Debió de ser por entonces cuando un Humber se detuvo delante de la casa y entraron en ella dos inspectores de policía y dos agentes. Briony era su única fuente de información, y ella procuró hablar con calma. El papel crucial que interpretaba alimentó la certeza. Esto fue en el tiempo deslavazado que precedió a las entrevistas formales, y en el que ella compareció ante los funcionarios en el vestíbulo, escoltada por Leon a un lado y por su madre al otro. ¿Pero cómo había vuelto su madre tan pronto de la cabecera de Lola? El inspector jefe tenía una cara gruesa, de abundantes costuras, como esculpida en un pliegue de granito. Briony estaba asustada mientras contaba su historia a aquella máscara vigilante e inmóvil; al final sintió que le quitaban un peso de encima, y una cálida sensación sumisa se le esparció desde el estómago a los miembros. Era como el amor, un amor súbito por aquel hombre vigilante que encarnaba sin reservas la causa del bien, que a todas horas plantaba batalla en su defensa y que era respaldado por todos los poderes humanos y por toda la sabiduría existentes. Bajo su mirada neutral se le hizo un nudo en la garganta y la voz empezó a flaquearle. Quería que el inspector la abrazase y la consolara y la perdonase, por muy libre de culpa que ella estuviera. Pero él se limitaba a mirarla y a escuchar.
Era él. Lo vi
. Sus lágrimas constituían una prueba adicional de la verdad que percibía y enunciaba, y cuando la mano de su madre le acarició la nuca, ella se derrumbó del todo y la llevaron al salón.

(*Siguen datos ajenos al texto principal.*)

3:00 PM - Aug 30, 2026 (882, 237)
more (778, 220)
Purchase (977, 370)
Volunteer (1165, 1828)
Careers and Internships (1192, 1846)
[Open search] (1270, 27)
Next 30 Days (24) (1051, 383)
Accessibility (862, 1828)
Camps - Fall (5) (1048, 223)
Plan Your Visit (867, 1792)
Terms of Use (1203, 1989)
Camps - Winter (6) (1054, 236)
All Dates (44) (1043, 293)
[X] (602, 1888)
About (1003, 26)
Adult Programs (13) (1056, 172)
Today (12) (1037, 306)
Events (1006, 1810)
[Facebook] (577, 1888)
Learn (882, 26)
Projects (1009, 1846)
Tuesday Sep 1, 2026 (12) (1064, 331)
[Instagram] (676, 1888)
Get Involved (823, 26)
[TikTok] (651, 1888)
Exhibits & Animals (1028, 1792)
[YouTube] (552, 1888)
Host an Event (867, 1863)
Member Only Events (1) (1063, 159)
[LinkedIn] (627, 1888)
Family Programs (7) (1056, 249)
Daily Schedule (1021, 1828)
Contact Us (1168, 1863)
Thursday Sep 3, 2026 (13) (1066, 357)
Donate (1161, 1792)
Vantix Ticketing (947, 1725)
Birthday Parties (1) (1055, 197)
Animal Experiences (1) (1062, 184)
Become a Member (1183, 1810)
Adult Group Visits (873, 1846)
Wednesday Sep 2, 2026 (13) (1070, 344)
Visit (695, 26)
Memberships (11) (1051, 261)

Pero si estaba allí, consolada por su madre sobre el Chesterfield, ¿cómo podía recordar la llegada del doctor McLaren, con su chaleco negro y el anticuado cuello de la camisa alzado, y con el maletín Gladstone que había presenciado los tres partos y todas las enfermedades infantiles de la familia Tallis? Leon habló con el médico, inclinado hacia delante para murmurarle un resumen varonil de los hechos. ¿Dónde estaba ahora la desenfadada ligereza de Leon? Aquella consulta sigilosa fue típica de las horas subsiguientes. A cada recién llegado se le informaba de aquella manera; la gente —la policía, el médico, miembros de la familia, criados— formaba corros que se deshacían y se recomponían en rincones de las habitaciones, el vestíbulo y la terraza, fuera de las puertaventanas. Nada fue aclarado, o formulado, en público. Todos conocían los hechos terribles de una violación, pero ésta mantenía su carácter colectivo de secreto compartido en cuchicheos entre grupos movedizos que se dispersaban con aire de suficiencia para atender a nuevos asuntos. Aún más serio, en potencia, era el de los niños desaparecidos. Pero la opinión general, continuamente reiterada como un sortilegio, era que dormían a salvo en algún lugar del parque. De este modo la atención permaneció centrada sobre todo en la desventura de la chica acostada arriba.